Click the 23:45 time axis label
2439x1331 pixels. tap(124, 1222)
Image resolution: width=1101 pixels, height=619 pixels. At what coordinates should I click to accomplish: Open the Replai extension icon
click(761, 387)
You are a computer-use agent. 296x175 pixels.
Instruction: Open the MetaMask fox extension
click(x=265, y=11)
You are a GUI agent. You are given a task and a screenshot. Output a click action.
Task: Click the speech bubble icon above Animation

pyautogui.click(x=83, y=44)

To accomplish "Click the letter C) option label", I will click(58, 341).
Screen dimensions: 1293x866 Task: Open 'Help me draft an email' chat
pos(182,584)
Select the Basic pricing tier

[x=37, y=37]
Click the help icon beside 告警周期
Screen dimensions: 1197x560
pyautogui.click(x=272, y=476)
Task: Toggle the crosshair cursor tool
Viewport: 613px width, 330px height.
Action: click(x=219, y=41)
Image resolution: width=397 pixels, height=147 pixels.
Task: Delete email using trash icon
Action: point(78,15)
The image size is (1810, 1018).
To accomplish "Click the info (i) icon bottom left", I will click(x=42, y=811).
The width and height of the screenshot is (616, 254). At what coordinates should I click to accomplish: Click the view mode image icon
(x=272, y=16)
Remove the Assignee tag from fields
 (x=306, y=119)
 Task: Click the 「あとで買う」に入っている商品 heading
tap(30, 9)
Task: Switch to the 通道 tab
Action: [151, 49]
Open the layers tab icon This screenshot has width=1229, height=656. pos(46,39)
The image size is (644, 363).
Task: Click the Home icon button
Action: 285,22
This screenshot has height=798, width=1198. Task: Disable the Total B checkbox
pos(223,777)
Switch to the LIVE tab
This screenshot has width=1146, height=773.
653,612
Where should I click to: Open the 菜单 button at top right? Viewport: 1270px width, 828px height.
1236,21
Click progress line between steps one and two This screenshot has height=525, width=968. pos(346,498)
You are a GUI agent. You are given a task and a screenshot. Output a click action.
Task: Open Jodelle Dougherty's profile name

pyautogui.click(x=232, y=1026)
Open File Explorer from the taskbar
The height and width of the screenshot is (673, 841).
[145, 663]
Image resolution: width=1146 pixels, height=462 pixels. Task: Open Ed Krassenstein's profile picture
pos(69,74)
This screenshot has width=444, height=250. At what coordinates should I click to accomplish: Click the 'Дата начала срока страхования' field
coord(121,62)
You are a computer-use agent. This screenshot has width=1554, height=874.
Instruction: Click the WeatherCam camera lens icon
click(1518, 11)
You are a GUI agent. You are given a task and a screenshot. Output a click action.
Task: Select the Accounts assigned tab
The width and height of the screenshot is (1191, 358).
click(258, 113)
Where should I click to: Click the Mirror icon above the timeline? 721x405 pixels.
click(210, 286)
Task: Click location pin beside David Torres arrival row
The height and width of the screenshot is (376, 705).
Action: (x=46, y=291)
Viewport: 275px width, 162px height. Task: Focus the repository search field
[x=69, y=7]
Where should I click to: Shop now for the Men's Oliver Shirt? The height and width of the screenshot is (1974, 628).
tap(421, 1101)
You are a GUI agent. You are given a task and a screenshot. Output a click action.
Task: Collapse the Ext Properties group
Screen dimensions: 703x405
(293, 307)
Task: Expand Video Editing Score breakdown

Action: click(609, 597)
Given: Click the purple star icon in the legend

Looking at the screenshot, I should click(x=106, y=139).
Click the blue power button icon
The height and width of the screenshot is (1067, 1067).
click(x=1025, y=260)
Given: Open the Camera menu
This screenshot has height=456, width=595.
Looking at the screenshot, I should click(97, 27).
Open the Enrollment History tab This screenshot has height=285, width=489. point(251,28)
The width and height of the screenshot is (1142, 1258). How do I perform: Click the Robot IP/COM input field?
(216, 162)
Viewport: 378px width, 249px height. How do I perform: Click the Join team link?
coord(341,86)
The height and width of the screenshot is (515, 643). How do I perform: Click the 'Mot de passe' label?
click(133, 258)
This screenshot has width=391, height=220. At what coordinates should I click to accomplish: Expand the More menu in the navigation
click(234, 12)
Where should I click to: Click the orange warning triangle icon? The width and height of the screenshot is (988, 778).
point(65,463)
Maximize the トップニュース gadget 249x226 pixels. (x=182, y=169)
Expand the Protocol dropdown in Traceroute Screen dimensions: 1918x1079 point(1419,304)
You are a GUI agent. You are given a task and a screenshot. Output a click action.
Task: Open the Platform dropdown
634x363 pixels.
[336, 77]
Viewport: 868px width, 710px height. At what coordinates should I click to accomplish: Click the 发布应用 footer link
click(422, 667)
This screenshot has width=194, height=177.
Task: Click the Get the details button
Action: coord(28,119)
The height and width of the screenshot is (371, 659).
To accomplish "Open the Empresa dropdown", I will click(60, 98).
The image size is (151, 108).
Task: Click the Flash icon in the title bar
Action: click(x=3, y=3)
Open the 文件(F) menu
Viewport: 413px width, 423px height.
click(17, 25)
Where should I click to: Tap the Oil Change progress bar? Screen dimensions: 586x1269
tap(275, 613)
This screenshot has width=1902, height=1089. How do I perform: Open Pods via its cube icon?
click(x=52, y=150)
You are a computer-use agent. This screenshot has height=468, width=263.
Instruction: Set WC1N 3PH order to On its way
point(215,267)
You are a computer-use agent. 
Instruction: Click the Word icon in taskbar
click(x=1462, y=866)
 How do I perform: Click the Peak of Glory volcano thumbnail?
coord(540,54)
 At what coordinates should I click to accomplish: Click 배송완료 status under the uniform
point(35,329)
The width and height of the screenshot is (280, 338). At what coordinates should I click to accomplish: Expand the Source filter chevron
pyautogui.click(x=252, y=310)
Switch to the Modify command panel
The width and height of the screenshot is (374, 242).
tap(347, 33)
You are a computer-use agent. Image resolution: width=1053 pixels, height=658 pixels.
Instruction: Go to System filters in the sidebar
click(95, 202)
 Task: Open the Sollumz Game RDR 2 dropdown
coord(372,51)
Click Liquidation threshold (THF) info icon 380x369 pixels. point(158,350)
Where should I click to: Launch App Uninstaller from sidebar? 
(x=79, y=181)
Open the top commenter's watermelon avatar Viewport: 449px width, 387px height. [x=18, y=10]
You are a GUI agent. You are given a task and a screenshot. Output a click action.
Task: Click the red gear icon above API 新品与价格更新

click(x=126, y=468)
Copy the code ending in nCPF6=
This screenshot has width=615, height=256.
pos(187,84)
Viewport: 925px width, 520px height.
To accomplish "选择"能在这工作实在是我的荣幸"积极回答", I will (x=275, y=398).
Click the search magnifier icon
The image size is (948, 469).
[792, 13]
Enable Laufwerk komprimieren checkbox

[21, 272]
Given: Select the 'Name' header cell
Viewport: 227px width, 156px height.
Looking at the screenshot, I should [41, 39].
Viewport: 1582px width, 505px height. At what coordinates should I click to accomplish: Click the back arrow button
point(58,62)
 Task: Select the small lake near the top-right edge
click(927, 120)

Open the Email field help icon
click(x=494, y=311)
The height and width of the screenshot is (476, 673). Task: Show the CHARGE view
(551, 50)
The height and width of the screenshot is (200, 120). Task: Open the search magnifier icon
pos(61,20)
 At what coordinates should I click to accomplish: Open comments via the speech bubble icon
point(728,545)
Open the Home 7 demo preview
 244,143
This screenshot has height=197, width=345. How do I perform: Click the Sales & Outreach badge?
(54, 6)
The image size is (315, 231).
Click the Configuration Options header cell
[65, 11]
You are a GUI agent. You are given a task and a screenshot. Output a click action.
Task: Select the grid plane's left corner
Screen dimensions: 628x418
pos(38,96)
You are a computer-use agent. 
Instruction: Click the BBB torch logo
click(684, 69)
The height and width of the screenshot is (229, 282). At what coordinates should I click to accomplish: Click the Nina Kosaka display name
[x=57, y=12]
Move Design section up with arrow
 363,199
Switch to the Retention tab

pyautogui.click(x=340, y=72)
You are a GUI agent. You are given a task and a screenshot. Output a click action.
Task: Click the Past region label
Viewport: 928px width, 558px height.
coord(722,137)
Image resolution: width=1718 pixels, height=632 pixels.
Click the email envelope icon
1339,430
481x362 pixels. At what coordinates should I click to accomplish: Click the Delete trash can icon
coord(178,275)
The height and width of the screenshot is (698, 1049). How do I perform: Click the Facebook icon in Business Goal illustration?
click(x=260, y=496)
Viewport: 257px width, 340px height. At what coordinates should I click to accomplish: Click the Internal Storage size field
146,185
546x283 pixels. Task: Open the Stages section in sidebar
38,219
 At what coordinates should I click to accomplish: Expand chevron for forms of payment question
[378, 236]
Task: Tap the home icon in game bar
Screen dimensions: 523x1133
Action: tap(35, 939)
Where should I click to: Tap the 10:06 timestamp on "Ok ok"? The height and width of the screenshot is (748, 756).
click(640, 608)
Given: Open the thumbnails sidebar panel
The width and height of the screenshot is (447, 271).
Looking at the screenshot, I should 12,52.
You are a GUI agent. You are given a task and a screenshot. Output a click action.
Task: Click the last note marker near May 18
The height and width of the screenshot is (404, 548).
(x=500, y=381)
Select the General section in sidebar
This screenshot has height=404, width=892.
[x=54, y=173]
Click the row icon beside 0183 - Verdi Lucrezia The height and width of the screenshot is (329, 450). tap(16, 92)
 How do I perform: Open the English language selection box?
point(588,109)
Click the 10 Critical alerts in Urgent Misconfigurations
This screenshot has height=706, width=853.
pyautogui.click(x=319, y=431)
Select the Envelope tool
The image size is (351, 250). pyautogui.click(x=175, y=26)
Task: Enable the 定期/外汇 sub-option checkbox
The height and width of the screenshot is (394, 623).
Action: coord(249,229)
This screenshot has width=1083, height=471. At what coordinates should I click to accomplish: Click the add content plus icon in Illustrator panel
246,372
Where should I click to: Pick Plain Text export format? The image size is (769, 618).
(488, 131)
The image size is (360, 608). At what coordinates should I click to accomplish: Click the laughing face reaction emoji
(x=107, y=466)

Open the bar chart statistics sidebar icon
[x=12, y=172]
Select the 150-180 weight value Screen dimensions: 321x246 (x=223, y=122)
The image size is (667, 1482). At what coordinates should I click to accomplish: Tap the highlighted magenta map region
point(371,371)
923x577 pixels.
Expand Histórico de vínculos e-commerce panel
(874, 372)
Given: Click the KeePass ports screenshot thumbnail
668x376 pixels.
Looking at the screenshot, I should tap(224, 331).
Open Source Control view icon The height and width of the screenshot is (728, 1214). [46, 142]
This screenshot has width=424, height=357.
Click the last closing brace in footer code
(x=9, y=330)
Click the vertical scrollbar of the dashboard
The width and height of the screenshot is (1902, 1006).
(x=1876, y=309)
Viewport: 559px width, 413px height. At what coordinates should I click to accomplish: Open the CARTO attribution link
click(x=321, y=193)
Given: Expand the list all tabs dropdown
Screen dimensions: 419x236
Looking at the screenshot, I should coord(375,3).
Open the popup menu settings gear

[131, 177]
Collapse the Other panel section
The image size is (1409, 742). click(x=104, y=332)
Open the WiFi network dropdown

--- Task description ---
Please copy the material above word for word, from the line with "The height and width of the screenshot is (371, 659)." up to and including the line with "(x=79, y=181)".

--- Output of the task ---
The height and width of the screenshot is (371, 659).
To accomplish "Open the Empresa dropdown", I will click(60, 98).
The image size is (151, 108).
Task: Click the Flash icon in the title bar
Action: click(x=3, y=3)
Open the 文件(F) menu
Viewport: 413px width, 423px height.
click(17, 25)
Where should I click to: Tap the Oil Change progress bar? Screen dimensions: 586x1269
tap(275, 613)
This screenshot has width=1902, height=1089. How do I perform: Open Pods via its cube icon?
click(x=52, y=150)
You are a computer-use agent. This screenshot has height=468, width=263.
Instruction: Set WC1N 3PH order to On its way
point(215,267)
You are a computer-use agent. 
Instruction: Click the Word icon in taskbar
click(x=1462, y=866)
 How do I perform: Click the Peak of Glory volcano thumbnail?
coord(540,54)
 At what coordinates should I click to accomplish: Click 배송완료 status under the uniform
point(35,329)
The width and height of the screenshot is (280, 338). At what coordinates should I click to accomplish: Expand the Source filter chevron
pyautogui.click(x=252, y=310)
Switch to the Modify command panel
The width and height of the screenshot is (374, 242).
tap(347, 33)
You are a computer-use agent. Image resolution: width=1053 pixels, height=658 pixels.
Instruction: Go to System filters in the sidebar
click(95, 202)
 Task: Open the Sollumz Game RDR 2 dropdown
coord(372,51)
Click Liquidation threshold (THF) info icon 380x369 pixels. point(158,350)
Where should I click to: Launch App Uninstaller from sidebar? 
(x=79, y=181)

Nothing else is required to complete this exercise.